[librsvg: 1/2] New document to explain false positives of memory leaks from Valgrind
- From: Marge Bot <marge-bot src gnome org>
- To: commits-list gnome org
- Cc:
- Subject: [librsvg: 1/2] New document to explain false positives of memory leaks from Valgrind
- Date: Wed, 24 Aug 2022 18:08:06 +0000 (UTC)
commit 0cf456d930e93b4303605459f80ccf89580bb1d5
Author: Federico Mena Quintero <federico gnome org>
Date: Wed Aug 24 11:26:33 2022 -0500
New document to explain false positives of memory leaks from Valgrind
See https://gitlab.gnome.org/GNOME/librsvg/-/issues/890 where these
leaks were reported; this document is meant to be a FAQ.

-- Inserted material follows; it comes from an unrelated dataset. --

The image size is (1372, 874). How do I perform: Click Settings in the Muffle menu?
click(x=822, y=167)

Part-of: <https://gitlab.gnome.org/GNOME/librsvg/-/merge_requests/734>
devel-docs/index.rst | 3 +
devel-docs/memory_leaks.rst | 177 ++++++++++++++++++++++++++++++++++++++++++++
2 files changed, 180 insertions(+)
---
diff --git a/devel-docs/index.rst b/devel-docs/index.rst
index 0d8f08d0a..3d8f28a95 100644
--- a/devel-docs/index.rst
+++ b/devel-docs/index.rst
@@ -5,6 +5,7 @@ Development guide for librsvg
product
roadmap
devel_environment
+ memory_leaks
contributing
ci
text_layout
@@ -53,6 +54,8 @@ Test suite - move tests/readme here?

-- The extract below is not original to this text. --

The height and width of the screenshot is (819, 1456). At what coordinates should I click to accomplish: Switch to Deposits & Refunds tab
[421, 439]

Link to the internals documentation.
+- :doc:`memory_leaks`
+
Design documents
----------------
diff --git a/devel-docs/memory_leaks.rst b/devel-docs/memory_leaks.rst
new file mode 100644
index 000000000..5e186a198
--- /dev/null
+++ b/devel-docs/memory_leaks.rst
@@ -0,0 +1,177 @@
+Memory leaks in librsvg
+=======================
+
+If you run Valgrind or another memory checker on a program that uses librsvg, or
+``rsvg-convert``, you may get false positives. This chapter explains why these occur by
+giving some examples of false positives from Valgrind.
+
+Note that there may be real memory leaks, and they should be fixed! This chapter just
+explains why not everything that is reported as a memory leak is in fact a leak.
+
+Example: false leak in fontconfig's code for ``FcPattern``
+----------------------------------------------------------
+
+.. code-block::
+
+ $ valgrind --leak-check=full --track-origins=yes rsvg-convert -o foo.png foo.svg
+
+ ==5712== 5,378 (512 direct, 4,866 indirect) bytes in 1 blocks are definitely lost in loss record 1,463 of
1,487
+ ==5712== at 0x484D82F: realloc (in /usr/libexec/valgrind/vgpreload_memcheck-amd64-linux.so)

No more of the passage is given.